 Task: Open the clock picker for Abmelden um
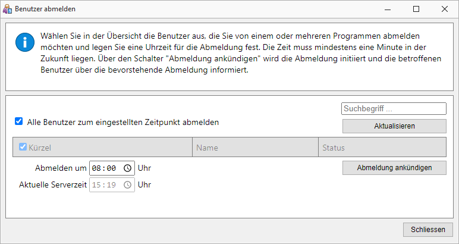click(127, 168)
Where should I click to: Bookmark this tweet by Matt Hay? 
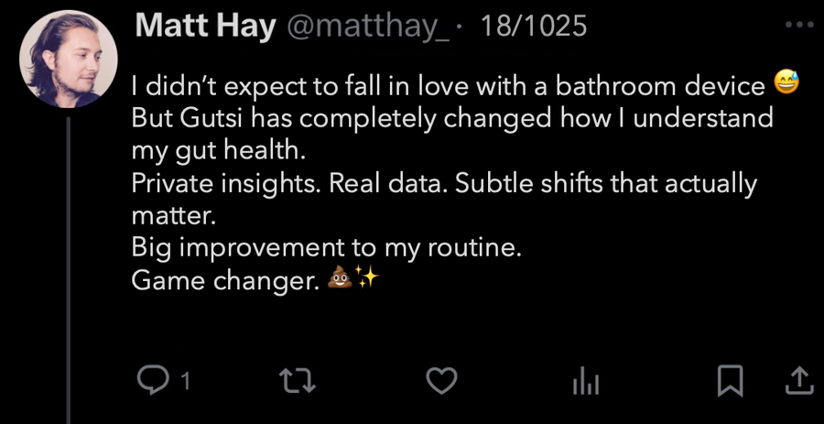pos(729,380)
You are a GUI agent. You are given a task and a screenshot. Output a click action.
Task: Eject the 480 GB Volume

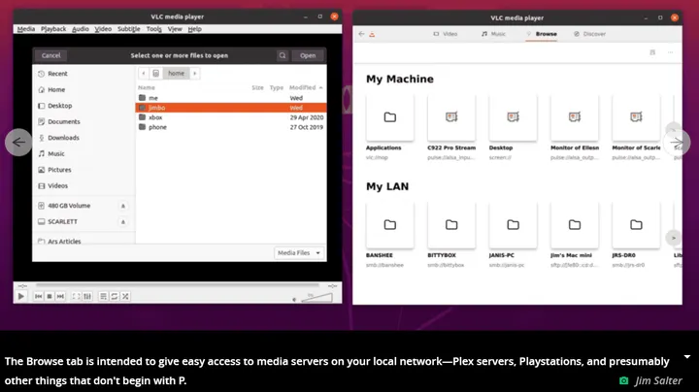(122, 206)
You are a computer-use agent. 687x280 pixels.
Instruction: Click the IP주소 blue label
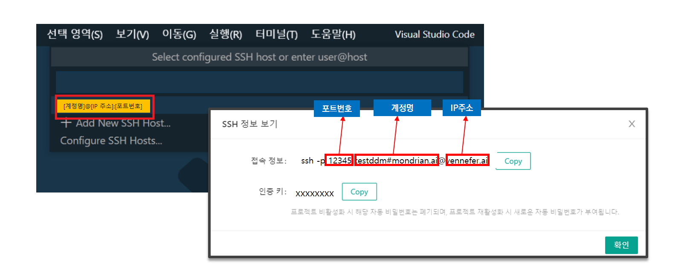click(461, 108)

◆ ◆ ◆ ◆ ◆ ◆ ◆

• **Exercise**:
Render the whole listing as a JSON list of strings with one string per line, skipping blank lines and omitting the pictures.

• **Solution to this exercise**:
[
  " Task: Open the clock picker for Abmelden um",
  "click(127, 168)",
  "Where should I click to: Bookmark this tweet by Matt Hay? ",
  "pos(729,380)",
  "You are a GUI agent. You are given a task and a screenshot. Output a click action.",
  "Task: Eject the 480 GB Volume",
  "(122, 206)",
  "You are a computer-use agent. 687x280 pixels.",
  "Instruction: Click the IP주소 blue label",
  "click(461, 108)"
]